** WORK ORDER **
Where the line containing "Task: Click the Razor (VBHTML) dropdown arrow" appears in the entries below, begin there and output every line through the last, exactly, minus the pictures.

** INFORMATION **
== Segment start ==

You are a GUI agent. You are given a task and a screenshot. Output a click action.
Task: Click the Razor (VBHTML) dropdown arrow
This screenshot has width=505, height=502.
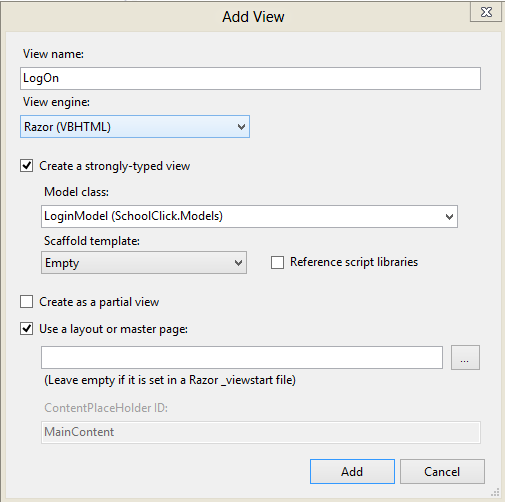click(x=241, y=127)
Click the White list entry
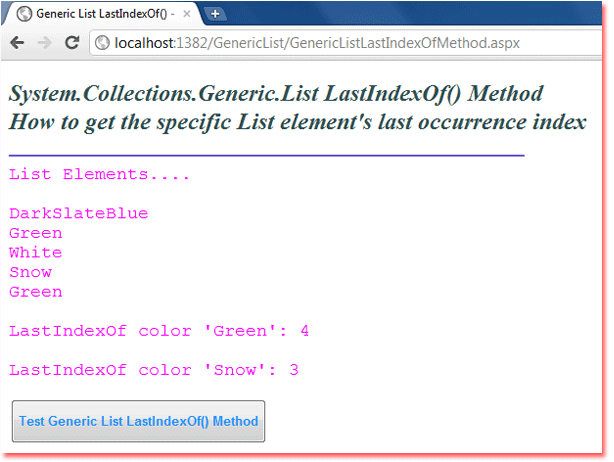This screenshot has height=462, width=614. point(36,253)

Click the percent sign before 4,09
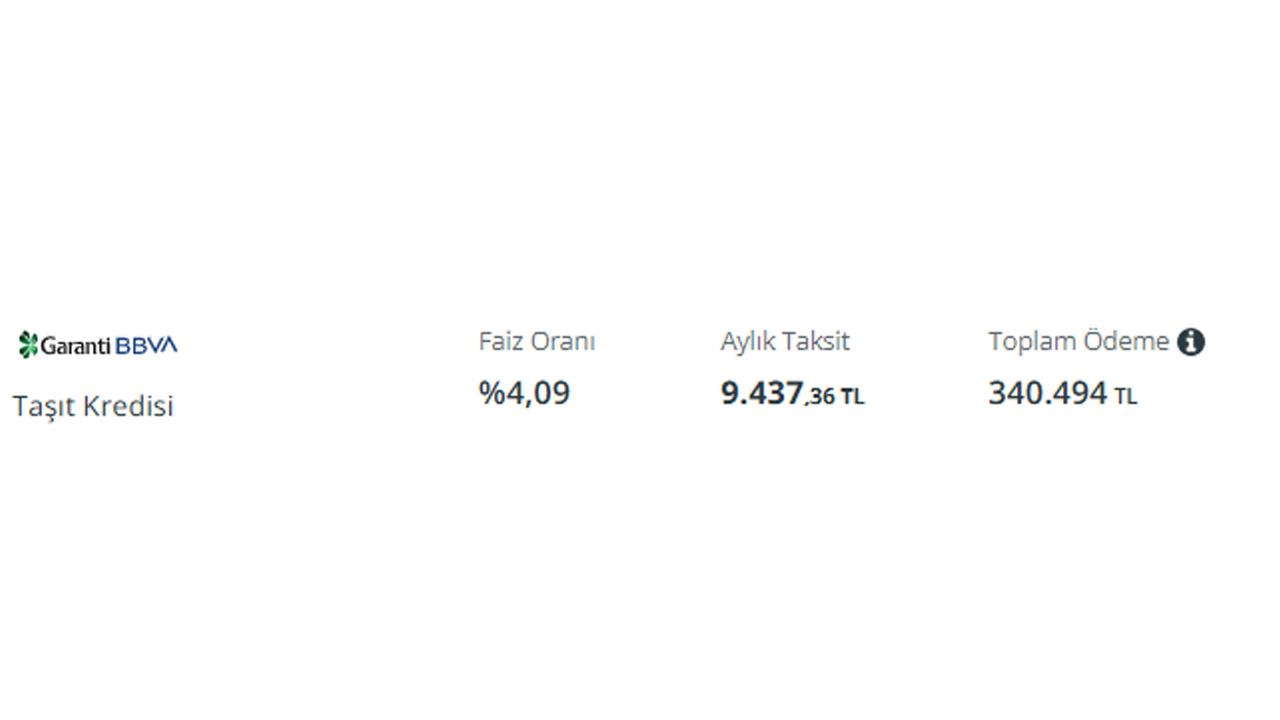[x=491, y=393]
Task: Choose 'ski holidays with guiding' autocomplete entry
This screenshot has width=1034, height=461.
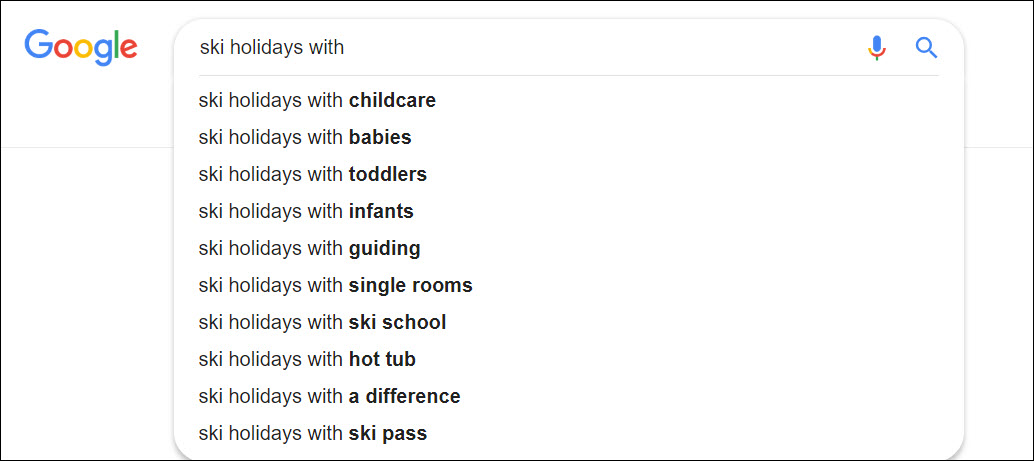Action: pyautogui.click(x=568, y=249)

== Segment end ==

** WRITTEN ANSWER **
Task: Click the Razor (VBHTML) dropdown arrow
This screenshot has width=505, height=502.
click(x=241, y=127)
Click the White list entry
This screenshot has height=462, width=614. point(36,253)

Click the percent sign before 4,09
[x=491, y=393]
Task: Choose 'ski holidays with guiding' autocomplete entry
This screenshot has width=1034, height=461.
Action: pyautogui.click(x=568, y=249)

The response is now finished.